↓

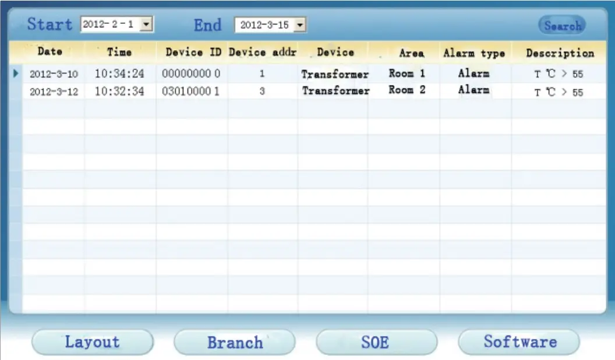615x360 pixels.
Task: Go to the SOE page
Action: pos(376,342)
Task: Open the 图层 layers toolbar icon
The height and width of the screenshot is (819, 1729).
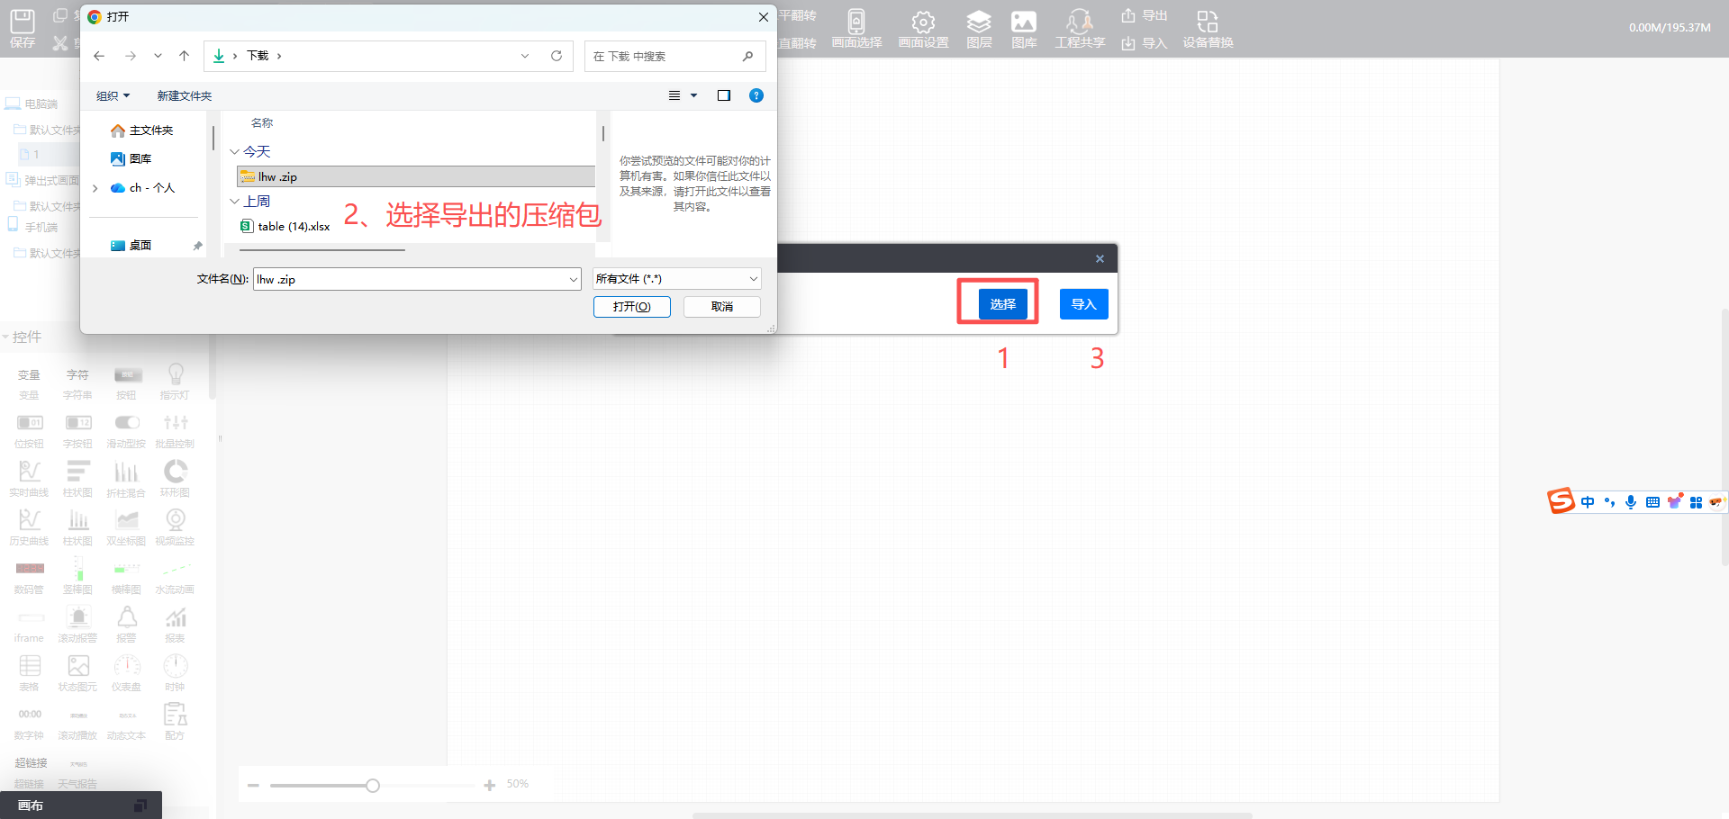Action: (x=979, y=29)
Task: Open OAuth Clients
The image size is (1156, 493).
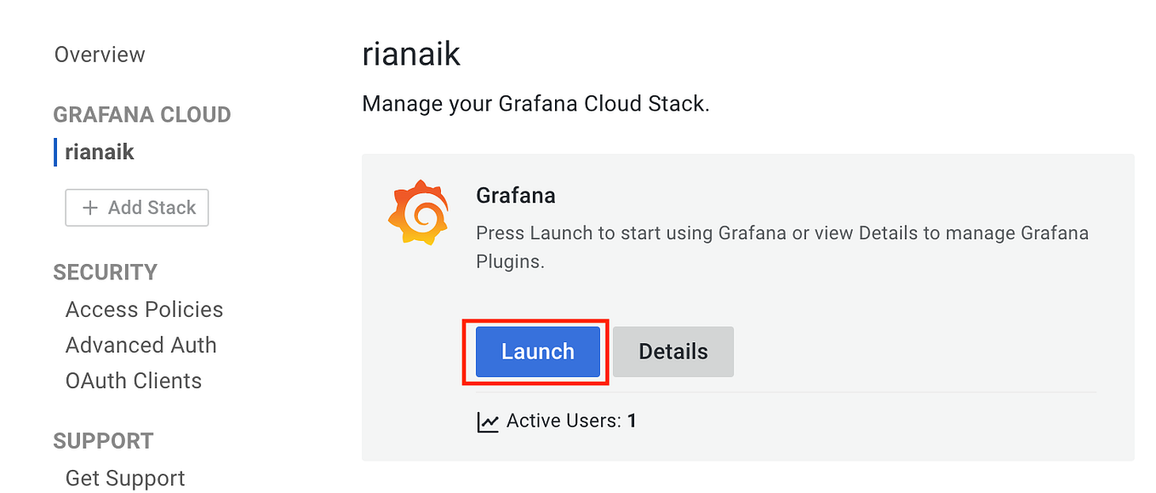Action: [134, 381]
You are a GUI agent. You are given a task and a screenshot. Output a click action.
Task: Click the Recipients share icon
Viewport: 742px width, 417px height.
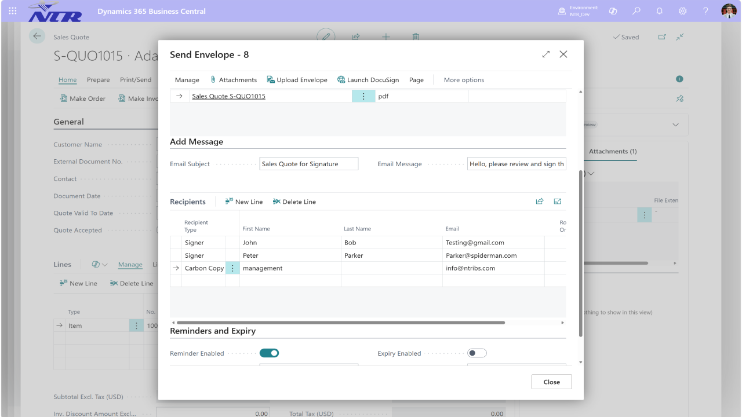coord(540,202)
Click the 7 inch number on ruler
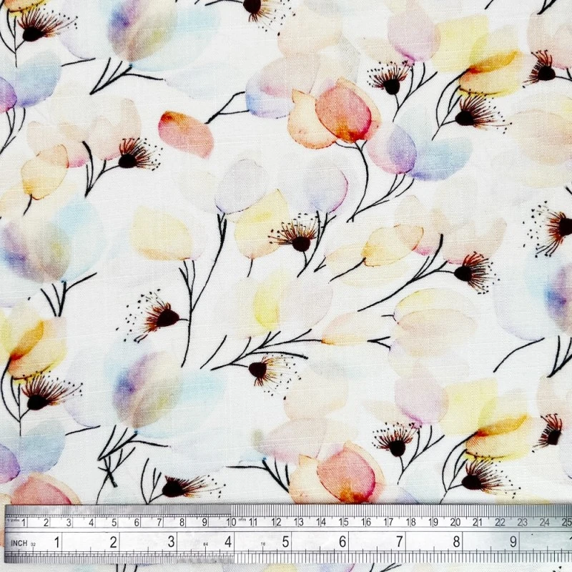 pos(399,542)
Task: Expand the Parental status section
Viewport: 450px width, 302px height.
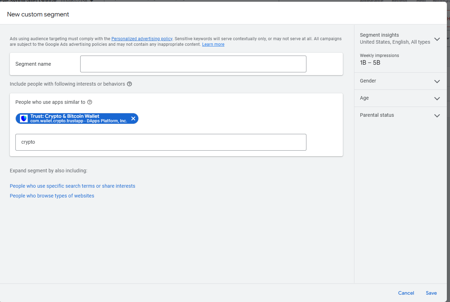Action: point(437,115)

↑

• **Prompt**
Word for word, repeat only the lines from the line containing "Task: Click the Recipients share icon" through the end of the data, without any pictures.

• **Answer space**
Task: Click the Recipients share icon
Viewport: 742px width, 417px height.
coord(540,202)
Click the 7 inch number on ruler
 pos(399,542)
Task: Expand the Parental status section
Viewport: 450px width, 302px height.
Action: point(437,115)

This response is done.